* Exercise brief
From the line containing "Task: Expand TESLİMAT" through the last line of the entries below, transcribe each line exactly, excluding any picture.

* Saved data entries
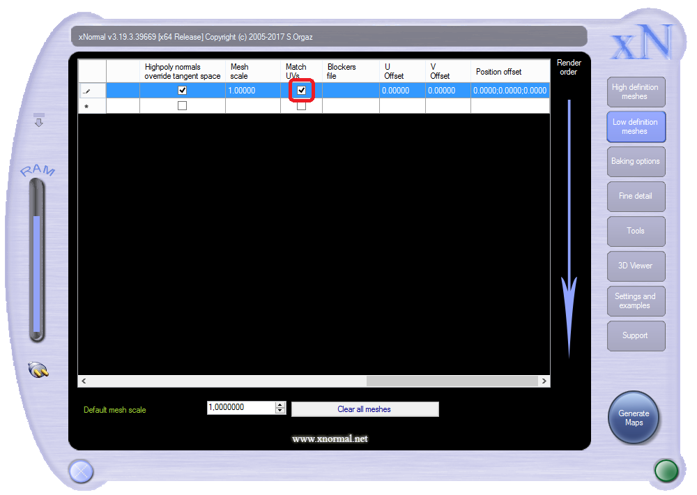The width and height of the screenshot is (697, 495).
Task: Click the Default mesh scale input field
Action: point(240,408)
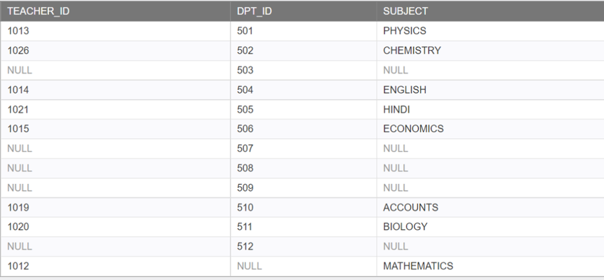
Task: Select the ECONOMICS subject cell
Action: [x=490, y=129]
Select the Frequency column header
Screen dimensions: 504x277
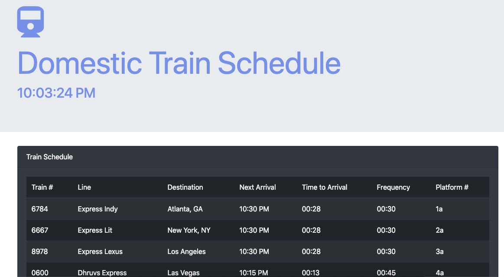393,188
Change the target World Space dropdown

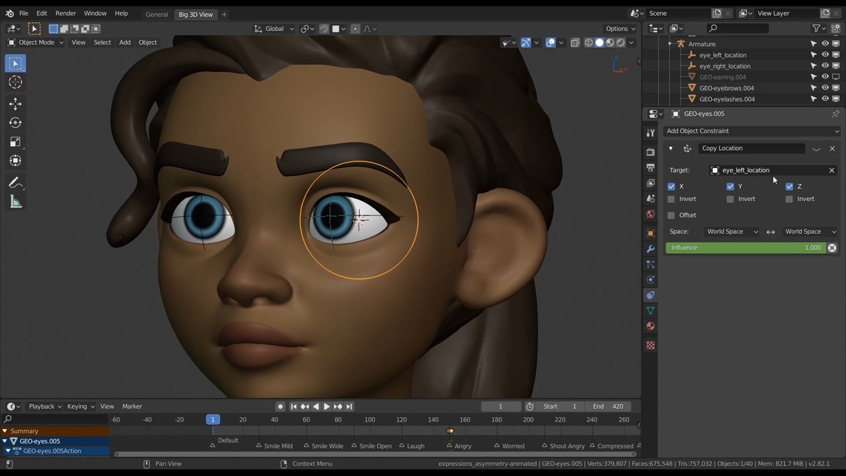pos(732,231)
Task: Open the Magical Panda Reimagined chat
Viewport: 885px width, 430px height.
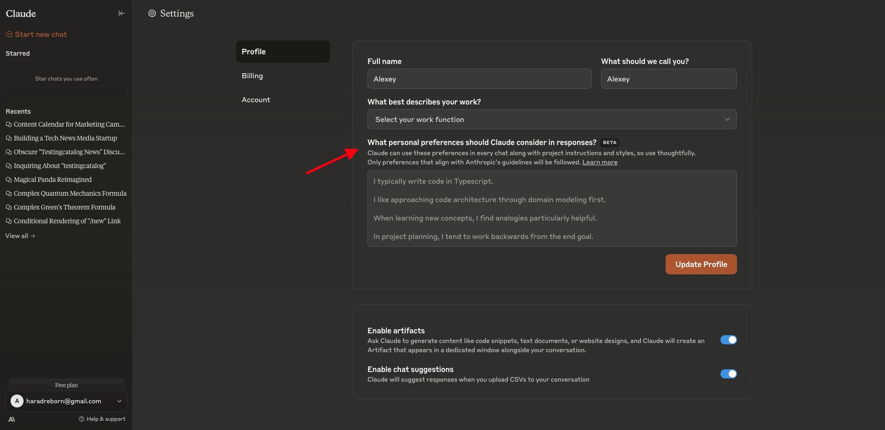Action: pyautogui.click(x=53, y=180)
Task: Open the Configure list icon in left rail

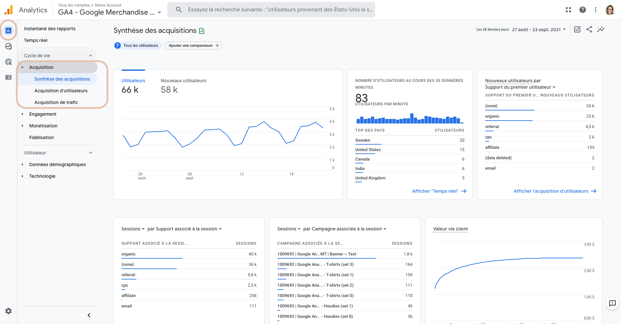Action: [8, 77]
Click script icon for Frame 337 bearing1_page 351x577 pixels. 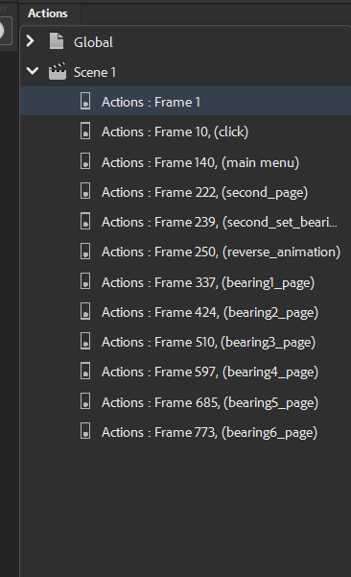[85, 281]
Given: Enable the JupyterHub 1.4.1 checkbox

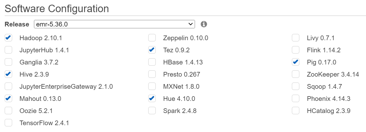Looking at the screenshot, I should pos(8,50).
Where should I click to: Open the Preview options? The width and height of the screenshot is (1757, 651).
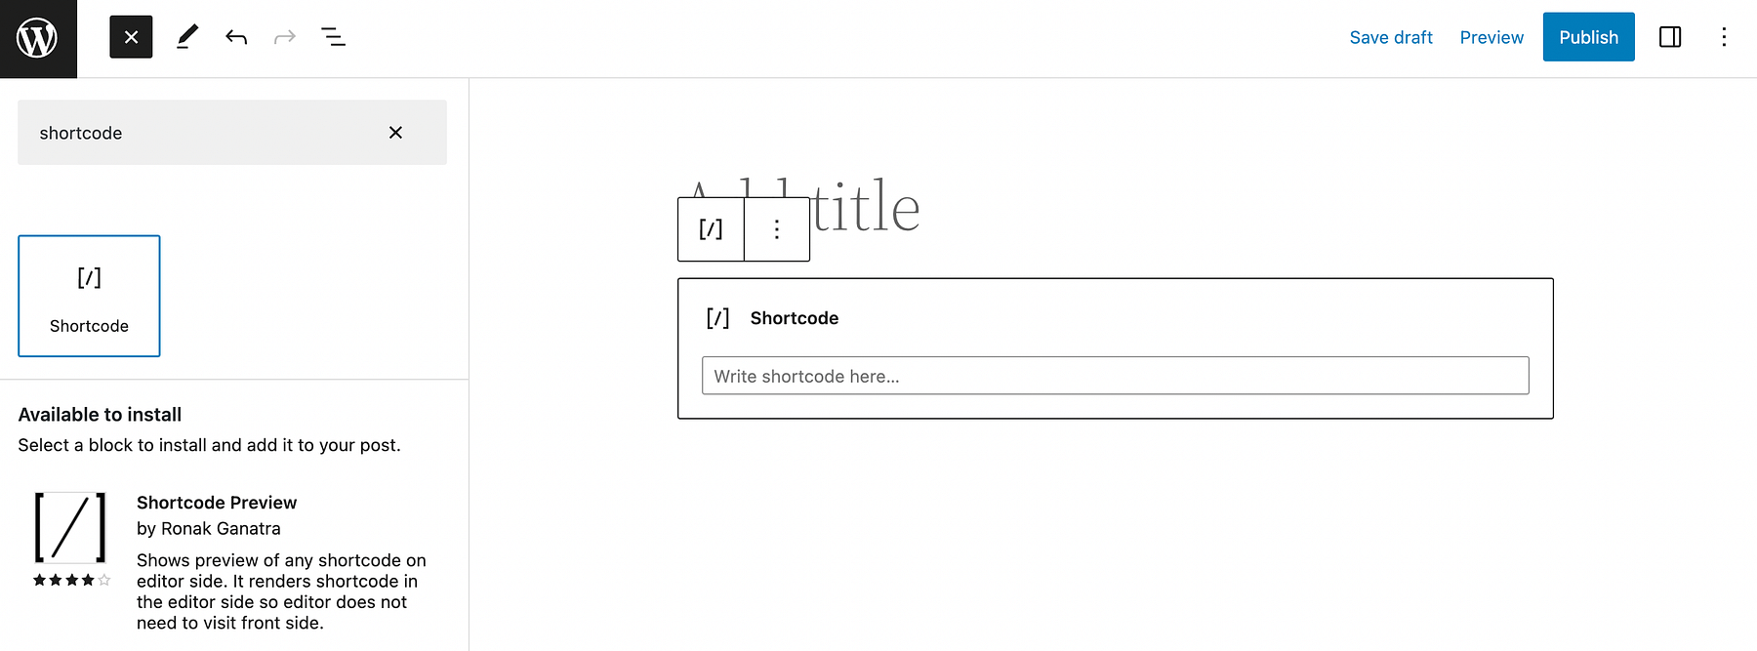[1491, 37]
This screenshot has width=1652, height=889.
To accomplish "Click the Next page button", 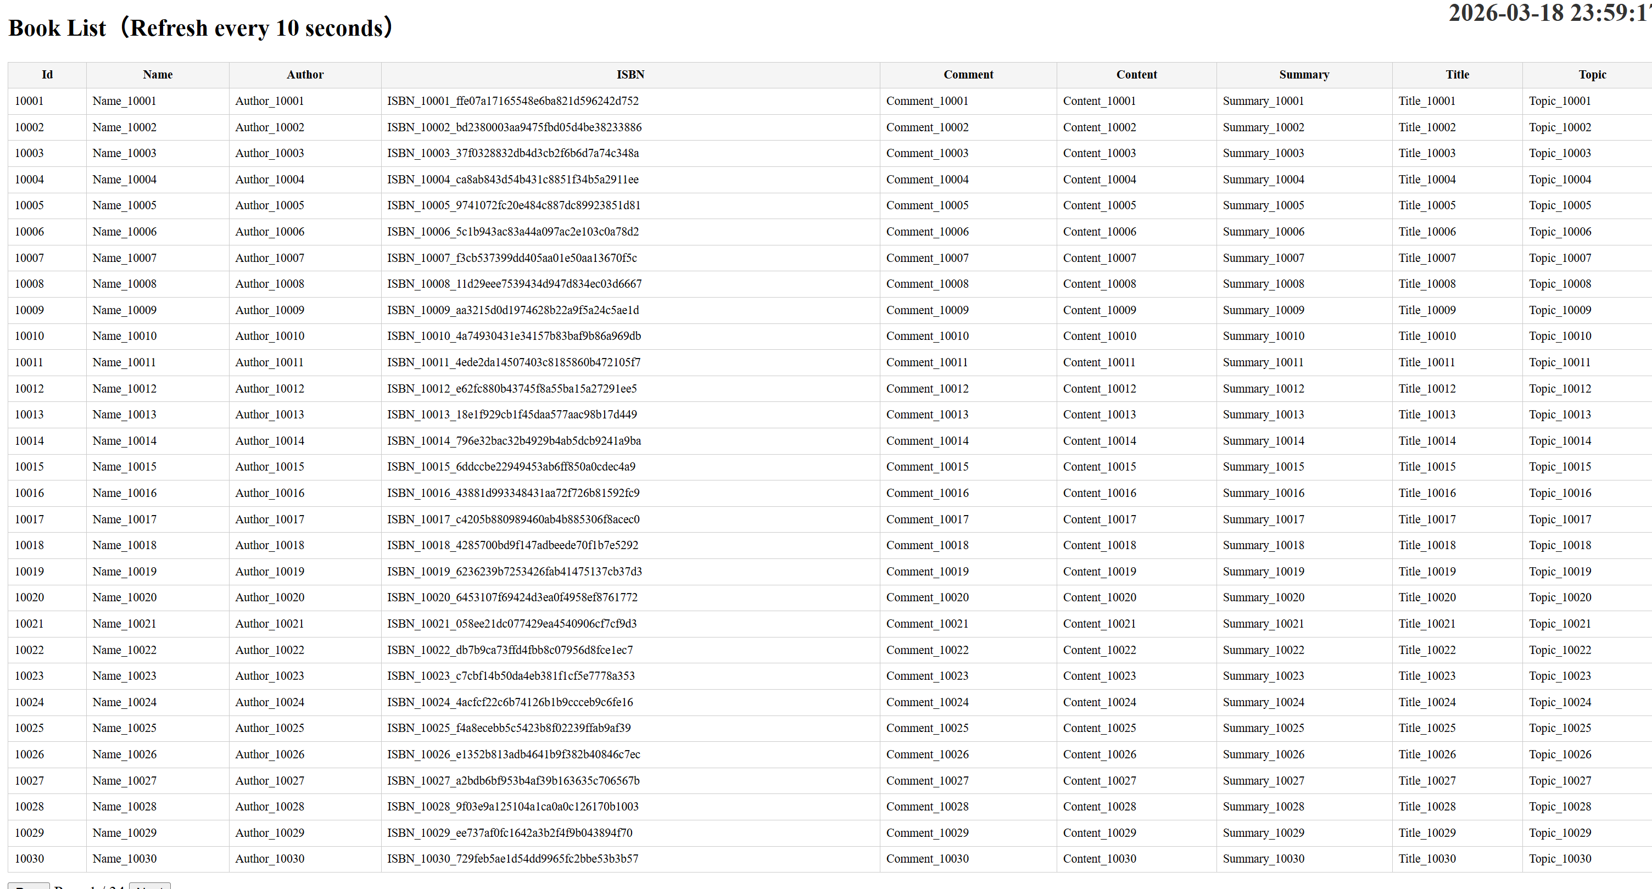I will [149, 886].
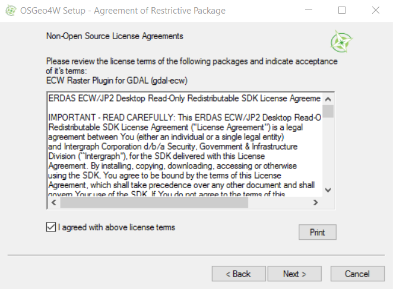The height and width of the screenshot is (289, 393).
Task: Click the horizontal scrollbar track right of the thumb
Action: tap(279, 202)
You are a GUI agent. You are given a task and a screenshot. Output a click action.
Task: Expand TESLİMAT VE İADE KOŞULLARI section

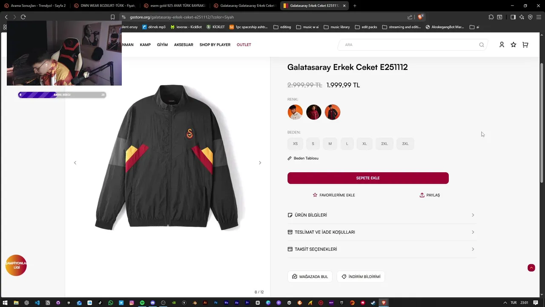(x=382, y=232)
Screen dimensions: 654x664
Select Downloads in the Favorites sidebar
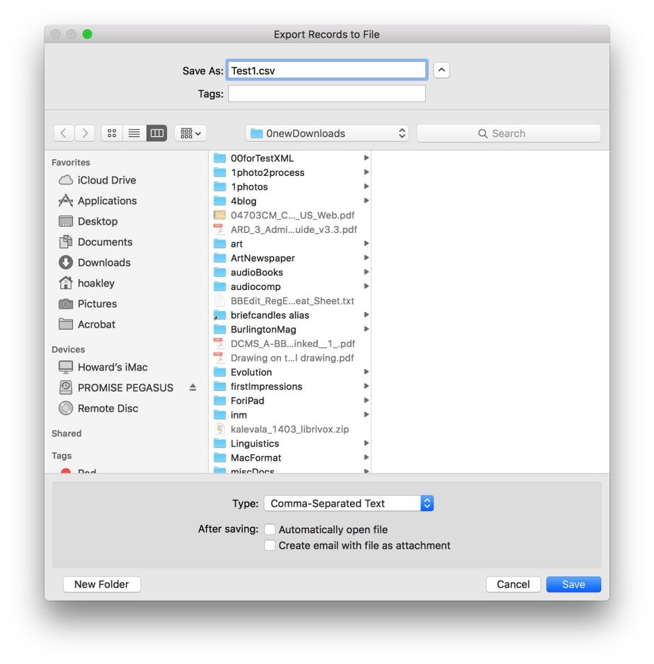tap(104, 263)
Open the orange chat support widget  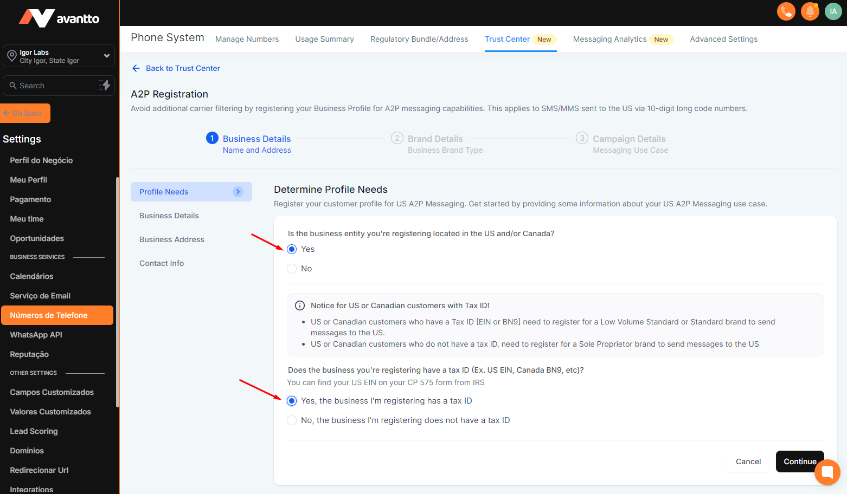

* Solution
Task: Expand TESLİMAT VE İADE KOŞULLARI section

(x=382, y=232)
Screen dimensions: 654x664
Select Downloads in the Favorites sidebar
tap(104, 263)
Open the orange chat support widget  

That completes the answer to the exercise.